◆ What you are asked to do ◆
Among the records that follow, how many lines include the string "arrow"? Only the number is wanted.

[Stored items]
☆ ☆ ☆

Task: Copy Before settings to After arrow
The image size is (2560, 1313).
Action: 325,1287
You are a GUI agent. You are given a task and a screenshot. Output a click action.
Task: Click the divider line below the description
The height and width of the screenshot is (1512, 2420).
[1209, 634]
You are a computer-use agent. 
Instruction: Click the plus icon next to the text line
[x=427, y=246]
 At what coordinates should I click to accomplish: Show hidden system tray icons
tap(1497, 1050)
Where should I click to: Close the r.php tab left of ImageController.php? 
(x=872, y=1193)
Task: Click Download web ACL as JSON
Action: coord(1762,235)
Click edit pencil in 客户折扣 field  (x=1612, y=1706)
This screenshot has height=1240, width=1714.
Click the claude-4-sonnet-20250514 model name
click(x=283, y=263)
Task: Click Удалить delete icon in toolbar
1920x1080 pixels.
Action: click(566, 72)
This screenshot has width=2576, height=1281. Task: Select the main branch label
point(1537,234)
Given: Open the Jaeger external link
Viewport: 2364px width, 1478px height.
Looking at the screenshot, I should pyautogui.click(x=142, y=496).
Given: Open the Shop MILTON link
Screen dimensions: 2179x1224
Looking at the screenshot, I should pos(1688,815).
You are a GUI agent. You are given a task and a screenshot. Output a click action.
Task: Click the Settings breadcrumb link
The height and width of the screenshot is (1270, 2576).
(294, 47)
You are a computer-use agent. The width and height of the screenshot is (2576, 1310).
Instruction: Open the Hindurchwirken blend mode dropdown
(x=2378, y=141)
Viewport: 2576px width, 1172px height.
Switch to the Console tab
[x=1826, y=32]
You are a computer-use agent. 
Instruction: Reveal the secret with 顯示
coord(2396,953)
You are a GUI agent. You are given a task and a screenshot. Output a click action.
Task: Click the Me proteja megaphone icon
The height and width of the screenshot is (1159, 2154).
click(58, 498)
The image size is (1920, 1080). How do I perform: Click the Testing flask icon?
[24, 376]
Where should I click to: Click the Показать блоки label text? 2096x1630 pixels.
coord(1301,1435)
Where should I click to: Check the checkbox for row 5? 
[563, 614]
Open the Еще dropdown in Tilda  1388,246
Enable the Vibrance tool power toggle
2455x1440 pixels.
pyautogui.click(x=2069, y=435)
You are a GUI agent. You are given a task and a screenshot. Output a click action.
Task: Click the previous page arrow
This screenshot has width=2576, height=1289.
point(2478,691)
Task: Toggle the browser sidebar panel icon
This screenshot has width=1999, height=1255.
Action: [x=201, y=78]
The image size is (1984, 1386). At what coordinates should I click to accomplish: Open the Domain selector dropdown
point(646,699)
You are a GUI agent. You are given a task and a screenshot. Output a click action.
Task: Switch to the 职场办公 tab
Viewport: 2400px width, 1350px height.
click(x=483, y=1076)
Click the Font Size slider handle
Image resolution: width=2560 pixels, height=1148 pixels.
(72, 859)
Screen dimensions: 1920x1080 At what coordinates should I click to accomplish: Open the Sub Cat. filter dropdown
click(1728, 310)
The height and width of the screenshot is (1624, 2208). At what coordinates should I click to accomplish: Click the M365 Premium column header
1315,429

☆ ☆ ☆

◆ Result of the task ◆
2